A Blueridge

It’s days like today I wish I’d started keeping a journal back from like when I was 10 up until yesterday. The ongoing scribbled story of my life. First, I think journaling is cool, and lately for me this Blog space has felt something what I expect writing in a journal feels like, especially since the third week in January when I announced a new post every day, Mondays through Fridays. The last month for sure. Plus, I think journaling is valuable as well as a clear record of people, places, things, times and dates, even what decade I’m trying to remember when something happened.
Like when I bought this Blueridge guitar. Was it the 80’s? the 90’s? the 2000’s? I’ve been trying to puzzle this out this morning as I have recently rescued the Blueridge from where it has sat idly for years behind my mother’s recliner up on the second floor where I will no longer be welcome soon. So the Blueridge has come down to the basement where I mostly live and write Morning Pages and this Blog and plan packing and storing and recycling and donating and throwing away behaviors, the 24-hour clock rushing around and forward and my time here rapidly coming to a close. Oh, I eat and sleep down here too, which barely matters. Anyway, the acoustic’s down here with me these days and since it is within grabbing range every time I go to bed I have this last week been picking it up and slipping the strap over my neck and shoulder and muscle memory remembering chords and playing for five minutes until my non-calloused fingers start yelling at me to go to bed already.

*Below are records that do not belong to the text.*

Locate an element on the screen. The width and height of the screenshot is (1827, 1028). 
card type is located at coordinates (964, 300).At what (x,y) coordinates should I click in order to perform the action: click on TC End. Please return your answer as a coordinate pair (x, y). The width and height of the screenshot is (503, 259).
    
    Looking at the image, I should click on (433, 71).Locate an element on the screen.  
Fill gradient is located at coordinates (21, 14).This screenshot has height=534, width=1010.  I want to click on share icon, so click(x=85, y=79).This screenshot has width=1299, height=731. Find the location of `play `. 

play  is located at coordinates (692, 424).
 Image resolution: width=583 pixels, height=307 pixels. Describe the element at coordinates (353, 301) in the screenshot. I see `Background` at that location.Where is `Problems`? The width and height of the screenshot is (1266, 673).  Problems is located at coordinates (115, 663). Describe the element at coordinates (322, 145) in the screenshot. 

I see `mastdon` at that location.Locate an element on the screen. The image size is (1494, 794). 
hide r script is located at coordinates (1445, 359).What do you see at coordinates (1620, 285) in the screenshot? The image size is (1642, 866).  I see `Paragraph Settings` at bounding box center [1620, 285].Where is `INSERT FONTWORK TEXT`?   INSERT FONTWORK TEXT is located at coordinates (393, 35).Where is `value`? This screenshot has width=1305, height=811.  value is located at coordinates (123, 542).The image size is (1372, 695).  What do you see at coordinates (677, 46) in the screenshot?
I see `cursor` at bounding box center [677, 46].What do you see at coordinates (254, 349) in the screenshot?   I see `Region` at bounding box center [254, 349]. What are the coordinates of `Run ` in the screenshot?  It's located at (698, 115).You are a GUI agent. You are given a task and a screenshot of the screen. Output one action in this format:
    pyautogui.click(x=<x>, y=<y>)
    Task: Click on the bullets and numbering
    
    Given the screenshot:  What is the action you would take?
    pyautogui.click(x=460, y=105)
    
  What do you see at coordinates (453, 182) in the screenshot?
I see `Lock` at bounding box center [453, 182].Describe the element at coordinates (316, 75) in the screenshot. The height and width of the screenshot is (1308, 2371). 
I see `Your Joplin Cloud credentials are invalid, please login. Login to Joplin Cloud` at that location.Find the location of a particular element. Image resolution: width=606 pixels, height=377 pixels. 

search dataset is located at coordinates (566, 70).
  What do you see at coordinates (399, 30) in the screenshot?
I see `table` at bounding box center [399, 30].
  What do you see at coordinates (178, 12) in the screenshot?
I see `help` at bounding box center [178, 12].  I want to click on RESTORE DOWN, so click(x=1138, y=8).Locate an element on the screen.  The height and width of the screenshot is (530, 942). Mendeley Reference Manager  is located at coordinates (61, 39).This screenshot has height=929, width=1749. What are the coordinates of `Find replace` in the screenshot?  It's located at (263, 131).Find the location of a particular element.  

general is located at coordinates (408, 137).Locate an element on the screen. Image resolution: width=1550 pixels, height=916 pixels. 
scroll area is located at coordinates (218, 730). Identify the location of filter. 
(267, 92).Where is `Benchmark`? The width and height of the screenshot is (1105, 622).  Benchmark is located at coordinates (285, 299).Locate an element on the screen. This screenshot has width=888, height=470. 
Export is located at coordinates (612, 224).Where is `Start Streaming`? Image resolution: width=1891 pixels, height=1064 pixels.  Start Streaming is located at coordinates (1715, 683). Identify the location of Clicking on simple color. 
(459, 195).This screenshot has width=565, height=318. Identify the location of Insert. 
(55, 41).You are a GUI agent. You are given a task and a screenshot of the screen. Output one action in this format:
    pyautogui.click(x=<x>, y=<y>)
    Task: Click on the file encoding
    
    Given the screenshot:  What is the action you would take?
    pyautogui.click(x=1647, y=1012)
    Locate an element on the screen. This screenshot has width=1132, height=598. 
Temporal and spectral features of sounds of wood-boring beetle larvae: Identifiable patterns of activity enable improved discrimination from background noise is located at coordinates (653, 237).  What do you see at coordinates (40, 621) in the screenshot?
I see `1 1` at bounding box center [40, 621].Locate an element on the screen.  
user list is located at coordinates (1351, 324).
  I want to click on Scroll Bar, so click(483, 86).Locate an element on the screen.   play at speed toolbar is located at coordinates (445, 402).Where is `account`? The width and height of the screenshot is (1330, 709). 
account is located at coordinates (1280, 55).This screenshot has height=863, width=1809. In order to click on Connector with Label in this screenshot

There’s a guy named Eddie Carlino in Medford, Massachusetts who followed his bliss and opened a guitar store a long time ago, which I just Googled and saw was 2003 – an aha for me re: the lost decade thing – since it was at Eddie’s not long after he opened that I first heard about Blueridge acoustic guitars, which was a brand he carried and encouraged me to buy and which, as the photo proves, I did. But I did not buy one of the many Eddie had hanging on his wall. No, it was on one of my vacations to California and visiting/staying with my best friend Bob Zimmerman and me alone strolling down Telegraph Ave in Berkeley and coming upon a second-floor guitar shop in this open-air grouping of shops and I went in one afternoon and there was this used Blueridge, which I believe was on sale for $275 and, taking Eddie’s advice because I liked and respected Eddie and hung around his store a bunch and even once bought a small cheap amp, I bought the Blueridge and walked back up Telegraph and over under the Sather Gate which is the entry from that direction onto the campus off UC Berkeley and went over and sat on a stone wall and began playing my new guitar – my first public performance ever, Yippee, and no one gave me money and no one told me to screw and pretty much no one paid me a lick of attention. But, still, how cool to first audition not 100 yards from where Mario Savio told the Berkeley kids and students to clog up the machine of big everything (’55 ?).
After a while, since I did then have calloused fingers and could play an hour or so, I walked the guitar back to Bob’s in El Cerrito (I took the BART) and a few days later just before flying back to Massachusetts I brought the guitar back to Blue Note Music on Telegraph and had them ship it to me in Medford – which they safely did.
This morning the Blueridge has served as my journal, accurately reminding me of times in my life, and it’s down here in the basement with me because this is simply another time in my life – more selling than buying – and in fact I pretty much am journaling the fading of my marriage and my kid being safely tucked away in a new and loving home and me soon enough going to hit the highway (once again) and all I’m bringing with me will be what fits in the Camry. And I may have sold all the electrics and amps, but the Blueridge is here in the basement, the strings breathing life, just a little, again. And there will be a place in my car for it, out there somewhere on the 5.
Hopefully I’ll journal that journey too.